Tuesday, June 12, 2018: 8:40 AM
Oak Amphitheater - Garden Level (Emory Conference Center Hotel)

Presenter: Thomas DeLeire

Discussant: Laura Dague


This study examines the effect of a Medicaid disenrollment on employment, sources of health insurance coverage, health, and health care utilization of childless adults using longitudinal data from the 2004 Panel of the Survey of Income and Program Participation. In July 2005, TennCare, the Tennessee Medicaid program, disenrolled approximately 300,000 adults following a change in eligibility rules. Following the change in rules, the fraction of childless adults in Tennessee covered by Medicaid fell by almost 7 percentage points while uninsured rates increased by roughly 5 percentage points. There is no evidence of an increase in employment rates among childless adults following disenrollment though there is some evidence of a decrease in part-time employment and an increase in work-preventing disabilities.

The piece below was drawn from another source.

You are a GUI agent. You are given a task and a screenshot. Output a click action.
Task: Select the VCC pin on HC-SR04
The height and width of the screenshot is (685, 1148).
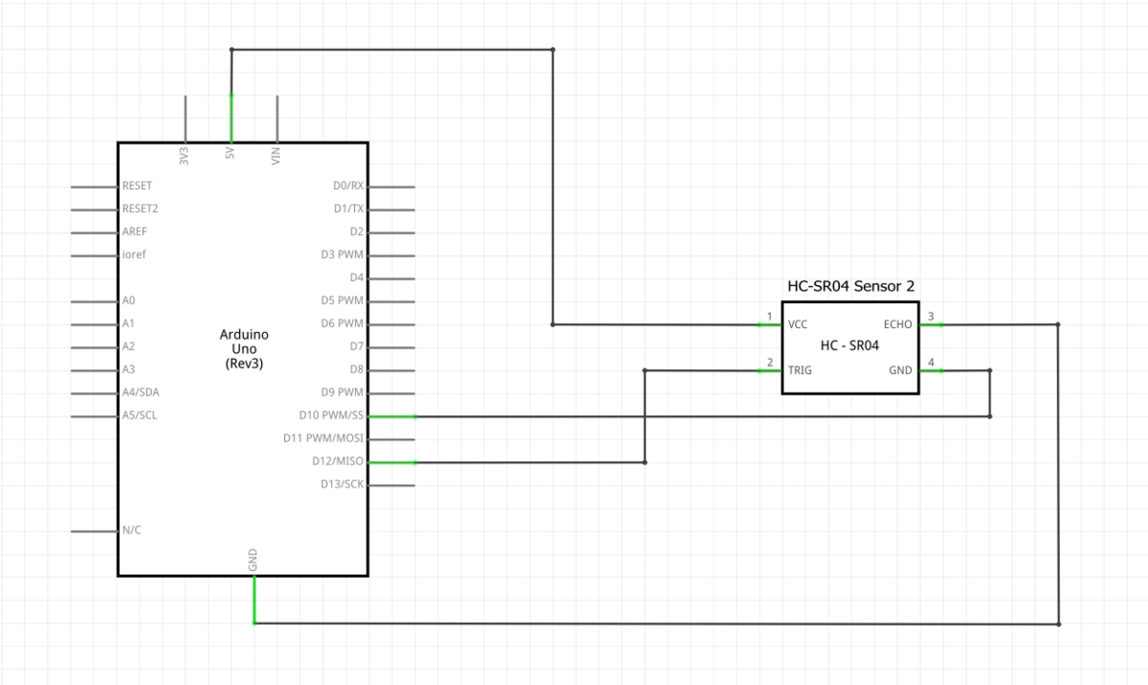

Self-reported health and access to medical care worsened as hospitalization rates, doctor visits, and dentist visits all declined. At the same time, there were increases in the use of free or public clinics, the use of the emergency room, and out-of-pocket medical expenses. The results suggest that undoing the expansion of Medicaid eligibility to childless adults that occurred under the ACA would likely reduce health insurance coverage, reduce health care access, and worsen health but will not lead to increases in employment.